Louis ressentait un grand ébranlement. Combien avait été stérile et vaine toute cette furie dépensée pendant une heure. Quel bénéfice en avait-il retiré, même pour son amour-propre ? C’était lui que le curé avait protégé par son intervention, et non le braconnier. Il avait eu beau arriver à la dernière limite de ses forces, vainement tout ce qu’il avait de volonté s’était soulevé, et il avait mis en jeu une énergie morale dix fois supérieure, eu égard à sa complexion, à celle d’aucun autre homme, pensait-il. Il se rappelait l’invincible raideur du bras de Guillaume, cette puissance naturelle de muscles contre laquelle son vouloir exalté jusqu’à l’infinie tension, avait échoué. Il devait reconnaître qu’il était le moins fort et qu’il aurait été assommé, si on ne les eût séparés à temps. Louis ne pouvait supporter l’idée d’aucune infériorité. N’était-il donc qu’un pauvre petit homme impuissant ?

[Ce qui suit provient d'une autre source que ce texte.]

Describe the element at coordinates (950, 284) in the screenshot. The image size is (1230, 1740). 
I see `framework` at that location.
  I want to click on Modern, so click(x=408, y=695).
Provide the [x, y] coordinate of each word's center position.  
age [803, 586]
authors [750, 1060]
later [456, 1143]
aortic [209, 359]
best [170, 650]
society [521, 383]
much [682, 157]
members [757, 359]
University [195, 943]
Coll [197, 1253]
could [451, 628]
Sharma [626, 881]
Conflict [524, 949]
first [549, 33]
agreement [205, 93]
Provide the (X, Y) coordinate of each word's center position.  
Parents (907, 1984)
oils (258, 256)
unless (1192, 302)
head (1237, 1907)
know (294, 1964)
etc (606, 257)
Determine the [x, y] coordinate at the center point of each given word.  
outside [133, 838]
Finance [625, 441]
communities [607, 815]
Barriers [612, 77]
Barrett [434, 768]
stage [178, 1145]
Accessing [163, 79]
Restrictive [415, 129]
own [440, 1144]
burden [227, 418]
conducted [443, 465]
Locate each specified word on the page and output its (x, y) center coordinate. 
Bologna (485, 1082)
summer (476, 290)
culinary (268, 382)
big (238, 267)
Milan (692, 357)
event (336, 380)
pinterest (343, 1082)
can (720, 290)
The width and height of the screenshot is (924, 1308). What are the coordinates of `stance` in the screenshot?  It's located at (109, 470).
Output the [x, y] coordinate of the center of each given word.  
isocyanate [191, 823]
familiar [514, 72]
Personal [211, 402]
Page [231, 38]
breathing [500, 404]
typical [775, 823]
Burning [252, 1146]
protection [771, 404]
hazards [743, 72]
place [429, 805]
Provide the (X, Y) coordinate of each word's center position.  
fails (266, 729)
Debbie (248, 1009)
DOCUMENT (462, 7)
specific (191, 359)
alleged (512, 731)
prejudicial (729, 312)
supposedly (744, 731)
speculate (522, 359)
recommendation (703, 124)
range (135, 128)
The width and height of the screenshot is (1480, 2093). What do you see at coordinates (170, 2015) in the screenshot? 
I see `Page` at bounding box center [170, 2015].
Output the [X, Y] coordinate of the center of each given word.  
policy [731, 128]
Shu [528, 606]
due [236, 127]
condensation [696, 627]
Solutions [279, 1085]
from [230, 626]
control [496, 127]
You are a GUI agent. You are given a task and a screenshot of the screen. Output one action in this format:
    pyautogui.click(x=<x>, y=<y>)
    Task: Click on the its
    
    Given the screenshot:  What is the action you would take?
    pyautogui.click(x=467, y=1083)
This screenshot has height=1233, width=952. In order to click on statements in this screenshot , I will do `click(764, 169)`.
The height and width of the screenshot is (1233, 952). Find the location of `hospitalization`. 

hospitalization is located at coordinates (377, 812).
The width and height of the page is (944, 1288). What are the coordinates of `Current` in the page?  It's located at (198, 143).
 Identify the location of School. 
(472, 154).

Découragé de lui-même, il trouvait qu’à l’église il avait été mou, inerte, il s’accusait aussi d’avoir été enchanté de laisser aller le braconnier sans essayer de recommencer le combat, et d’avoir trop facilement profité de ce que le capitaine et Lévise le pressaient, pour abandonner le terrain et venir se réfugier chez lui. J’aurais du me faire tuer sur la place se disait-il. Il n’avait rien obtenu pour Lévise non plus, sinon de démontrer que sa protection était inefficace pour elle.

— Vous m’avez fait fuir, dit-il ; si on laisse croire à ces gens-là qu’on a peur, il est certain qu’on ne les arrêtera pas.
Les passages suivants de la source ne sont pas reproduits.